Kata containers est né de la fusion du projet Clear Containers d’Intel et de RunV d’Hyper.sh. Le projet est hébergé par l’Open Infrastructure Foundation (anciennement OpenStack Foundation).

Il lance les conteneurs dans une micro-VM dédiée, optimisée pour démarrer vite et conçue pour cet usage. Un composant sur la machine hôte permet de faire le proxy et d’envoyer les instructions à l’agent Kata via l’hyperviseur.

Source : Kata containers

Les micro-VMs sont des VMs avec un minimum de fonctionnalités, seulement le strict nécessaire pour faire fonctionner des conteneurs.

Kata containers supporte un petit panel d’hyperviseur : QEMU, NEMU (une version allégée de QEMU by Intel), cloud hypervisor (utilise KVM), Firecracker (quelques limitations tout de même) et ACRN.

Cette virtualisation induit nécessairement une perte de performance, mais qui reste plus intéressante que d’utiliser une VM classique et plus sécurisée qu’un runtime classique.

Ces sandbox runtimes permettent d’isoler les conteneurs, mais au prix de performances dégradées, et parfois plus : 

  • gVisor n’est pas compatible avec toutes les applications, notamment celles qui nécessitent un accès direct aux système de fichier, et il impactent aussi les performances.
  • Nabla container induit également une baisse de performance et plus important encore, il n’est pas tout à fait fini et ne semble plus très maintenu.
  • OSv n’est pratiquement plus maintenu.

En plus de ces sandbox runtimes, il existe d’autres technologies permettant d’isoler les conteneurs, et Firecracker est l’une d’elle.

Bonus : Firecracker

Firecracker est une initiative d’Amazon, c’est la technologie utilisée chez eux pour AWS Lambda et AWS Fargate. C’est un VMM (Virtual Machine Monitor) et non un runtime. Il utilise KVM, c’est une alternative à QEMU dédiée aux micro-VMs et conçu pour supporter le serverless (démarrage ultra-rapide, forte isolation entre instances…).
Firecracker a un overhead minimal et permet de faire tourner un grand nombre de micro-VMs sur la même machine hôte. Il utilise KVM pour faire fonctionner ces micro-VMs.

Source : Firecracker

En tant que tel, Firecracker n’a pas grand chose à faire dans un article sur les runtimes OCI, mais combiné à d’autres technologies, il permet de bénéficier des technologies de virtualisation pour l’isolation tout en gardant de très bonnes performances. Il est donc complémentaire d’un sandbox runtime.

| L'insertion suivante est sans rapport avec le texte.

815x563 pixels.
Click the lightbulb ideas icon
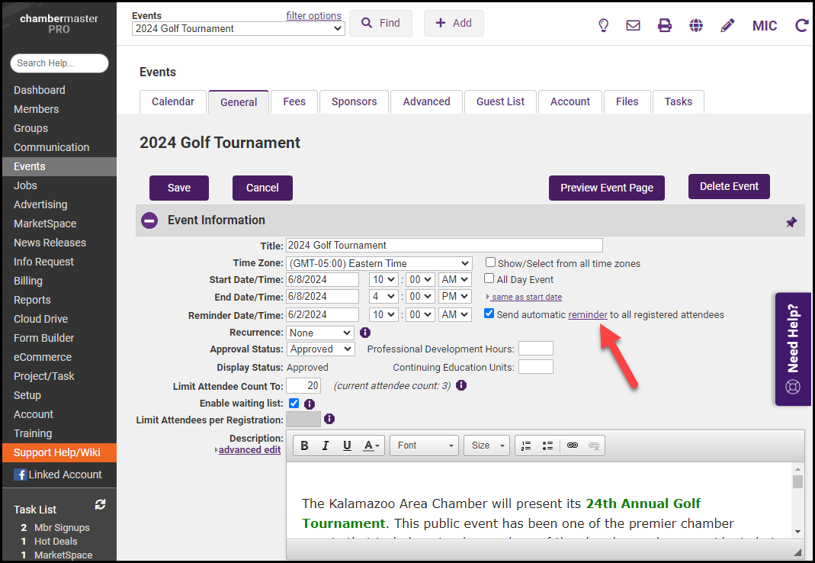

Comme nous l’avons vu précédemment, Firecracker est compatible (sous conditions) avec Kata containers en plus de pouvoir être utilisé avec Containerd.

Conclusion

Les runtimes natifs utilisant les technologies fournis par le kernel comme runC et Crun peuvent ne pas être suffisant, dans certaines conditions, pour assurer une isolation suffisante des conteneurs.

Dans ce cas d’autres technologies peuvent être utilisées comme les sandbox runtimes, les plus matures étant gVisor et Kata containers. Ils permettent une meilleure isolation des conteneurs au prix d’une performance moindre et d’autres inconvénients selon la solution choisie.

En plus de ces sandbox runtimes, Firecracker permet lui aussi de mieux isoler les conteneurs tout en minimisant l’overhead. Il peut être combiné avec containerd ou Kata containers.

Dans la majorité des cas, les runtimes natifs représentent la solution la plus simple et efficace.